[XviD-devel] Hadamard Transform
skal
xvid-devel@xvid.org
06 Sep 2002 13:59:06 +0200
On Fri, 2002-09-06 at 13:35, Christoph Lampert wrote:
> On 6 Sep 2002, skal wrote:
> > > 1 -= 2 2 += 2 2 += 1
> > > (a, b) -----> (a-b ,b) -----> (a-b, 2*b) -----> (a-b, b+a)
> > >
> > > I don't know if this is faster (extra operation?), but it
> > > might help not needing a 9th register.
> >
> > Indeed, it could apply here, but that's not a good
> > trick when precision is at stake. The *2 operation
> > will spoil (precious) 1bit of precision. Ok, for
> > Hadamard, it's useless, but for DCT, e.g, where room
> > for fractional bits is very tight, it can ruin
> > the scheme. It should not be tried first, actually.
> > Only on the late late stage of optimization, if it
> > leads to better re-ordering...
>
> Hm, would it? For DCT, maybe, if you multiply with something before
> adding...
> But here, since you calculate b+a anyway, and a-b, too, you need several
> extra bits anyway if you want to keep precision.

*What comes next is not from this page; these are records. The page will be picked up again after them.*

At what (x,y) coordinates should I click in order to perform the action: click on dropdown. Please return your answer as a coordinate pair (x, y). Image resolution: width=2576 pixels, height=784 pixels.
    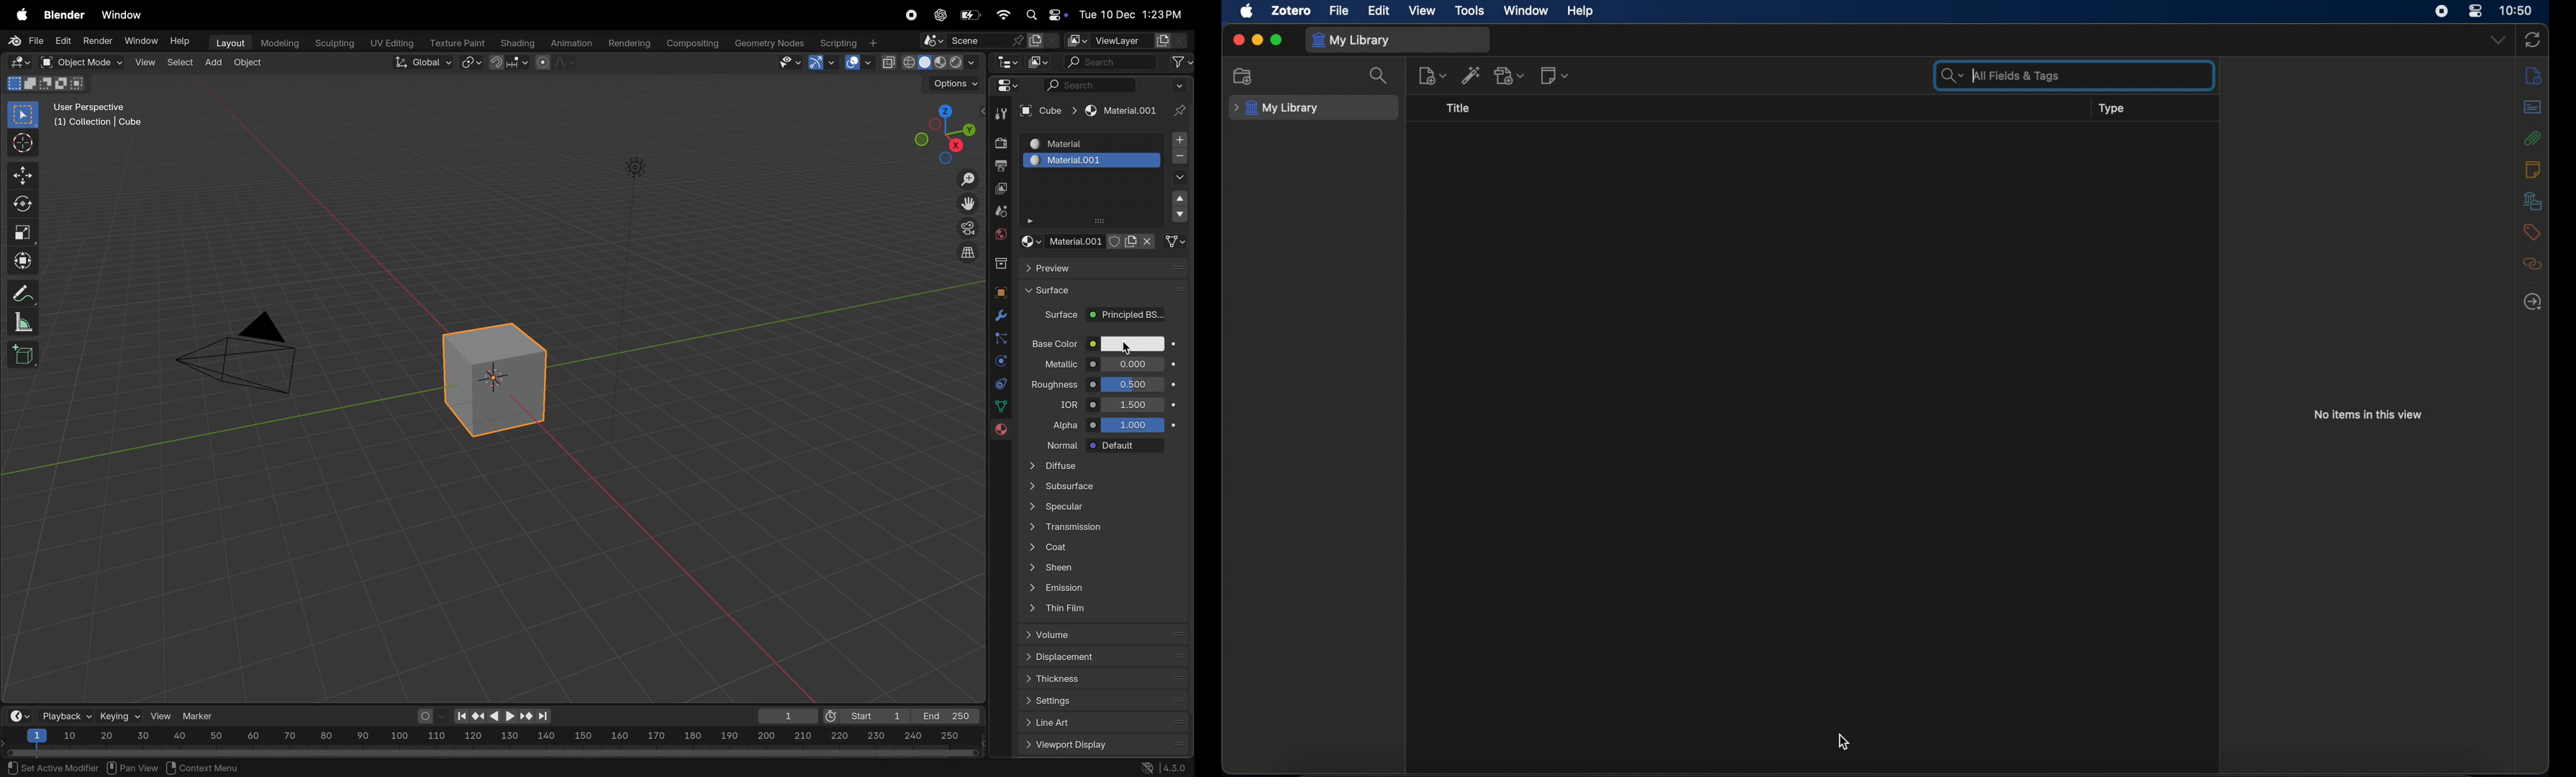
    Looking at the image, I should click on (2498, 39).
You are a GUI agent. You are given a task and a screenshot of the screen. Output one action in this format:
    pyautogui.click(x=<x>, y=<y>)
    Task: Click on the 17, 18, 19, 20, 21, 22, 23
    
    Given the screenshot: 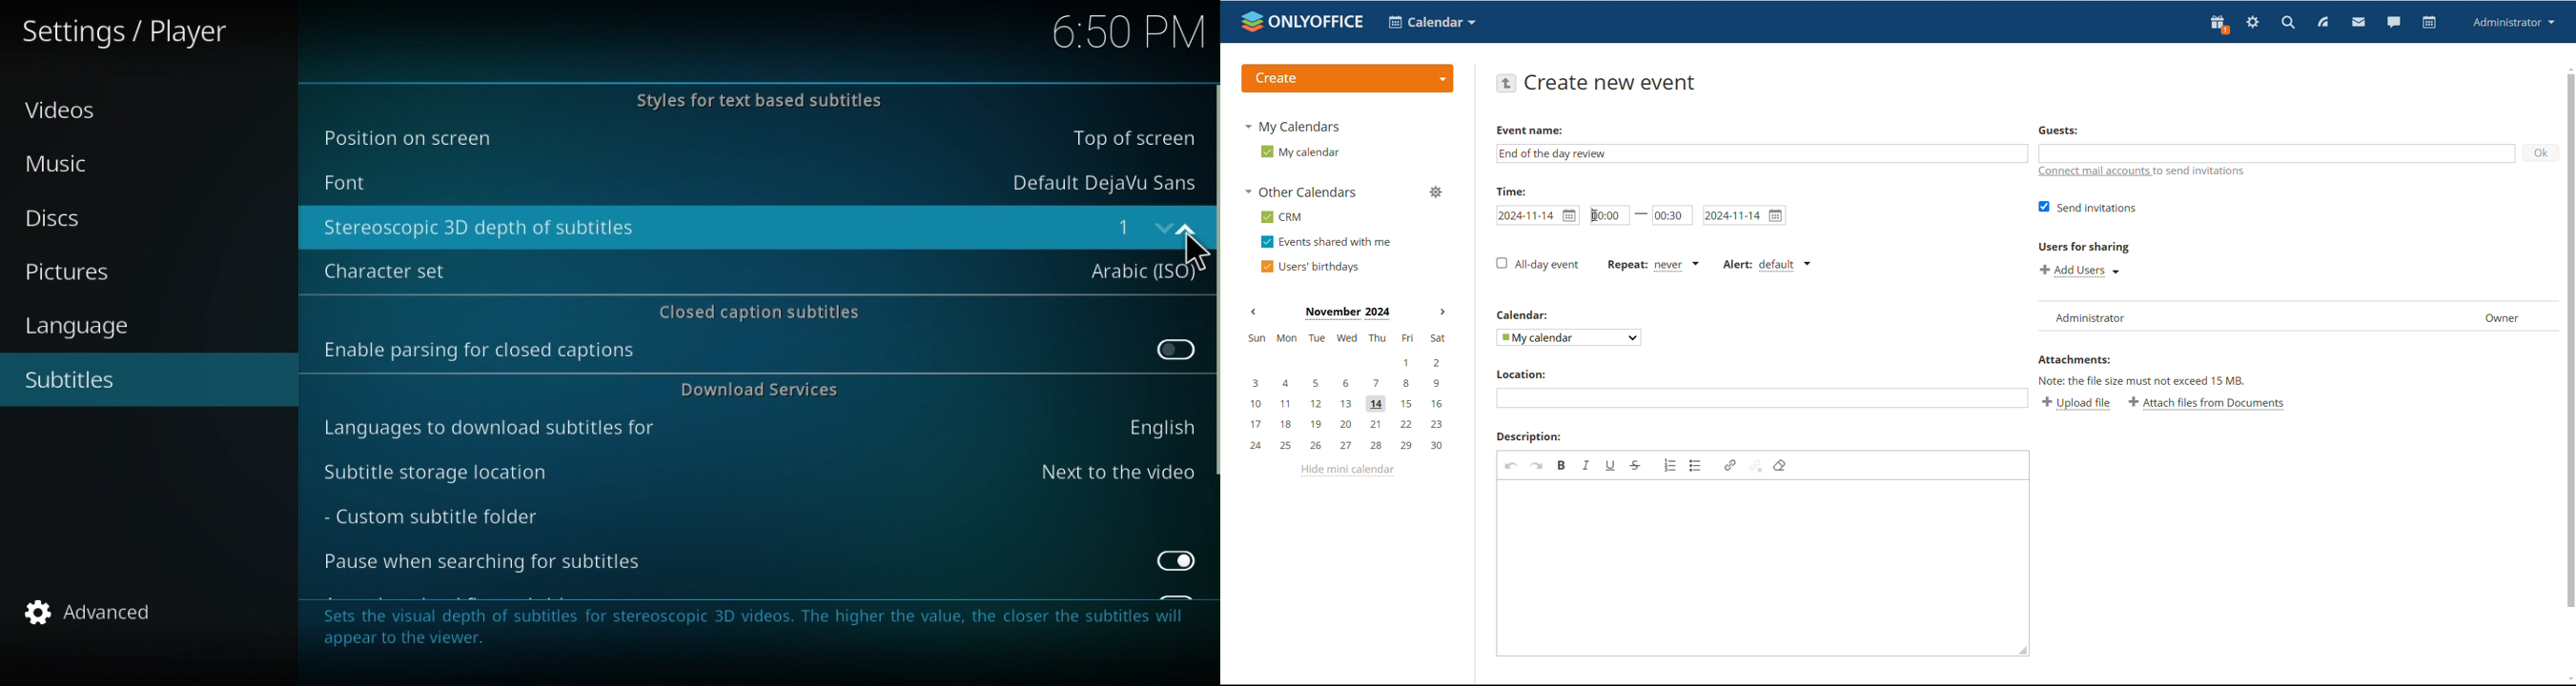 What is the action you would take?
    pyautogui.click(x=1350, y=424)
    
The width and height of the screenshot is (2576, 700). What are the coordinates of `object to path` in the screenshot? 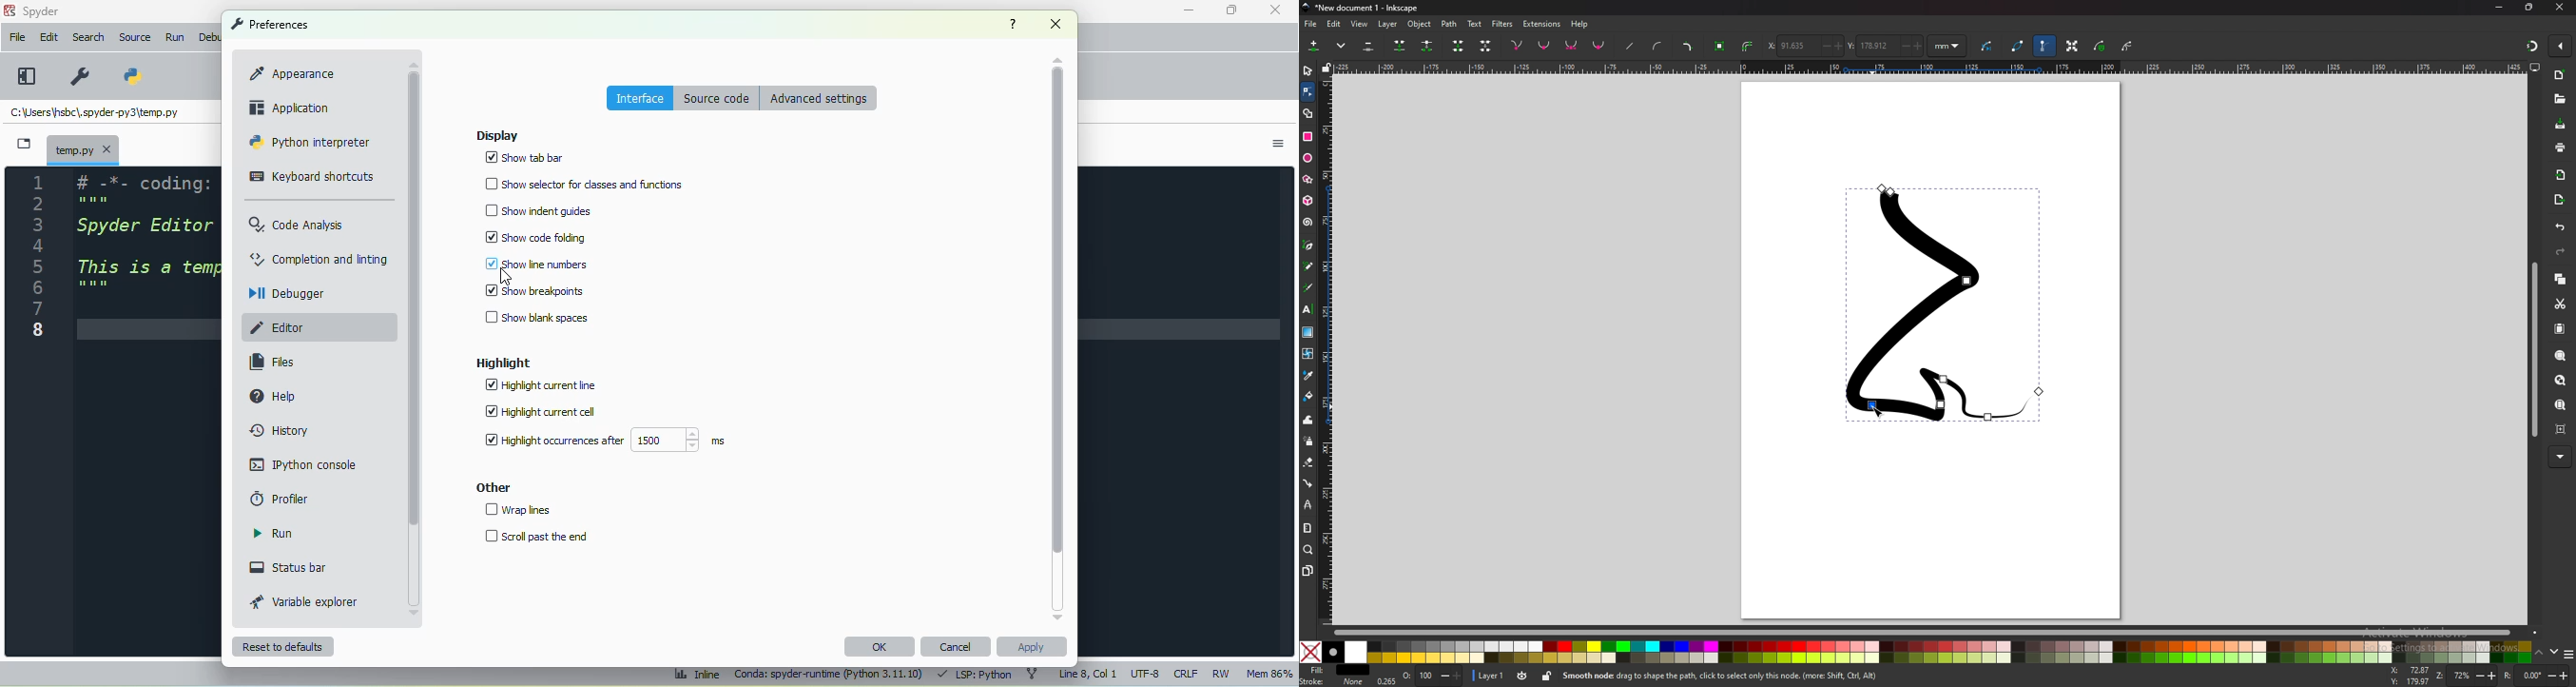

Not?
>
Take an example: a=1, b=126, on 8bit signed precision.
This happens often in DCT for when 'b' is the DC coeff
and 'a' a high-frequency one...
You have:
method 1) a+b = 127, a-b=-125. Ok, no overflow.
method 2) a-b = -125, 2*b=252 -> ouch! overflow. =-4 in
signed char, or 127 if you misused saturation -> (a-b)+2b=-125-4=-129
will be ok (=127) if no saturation occur.
Worse would be the example a=1, b=254, with unsigned, where
the sign bit is definitely trashed without remission taking 2*b.
Ok, all this can be sorted out playing with signed/unsigned
additions, two's complement, saturation, etc.. but when it
comes to be a real mess (I mean: look at *that* mess:
http://skal.planet-d.net/coding/skl_dct_AAN.cpp
I think I even used the sign-bit along with pseudo-unsigned mults to
gain 1 additional bit of precision... don't remember exactly...)
this is the kind of overflow that might stay unnoticed
until you see pink blocks flying around :)
> P.S. Another link: Hadamard is intended to become an approximation of DCT.
> The reasons you can see here:
More seriously, whenever you need the real ASM 1D/2D code
(not the C-like one I sent before), just tell me...
I'll take time to finish it for good...
bye,
Skal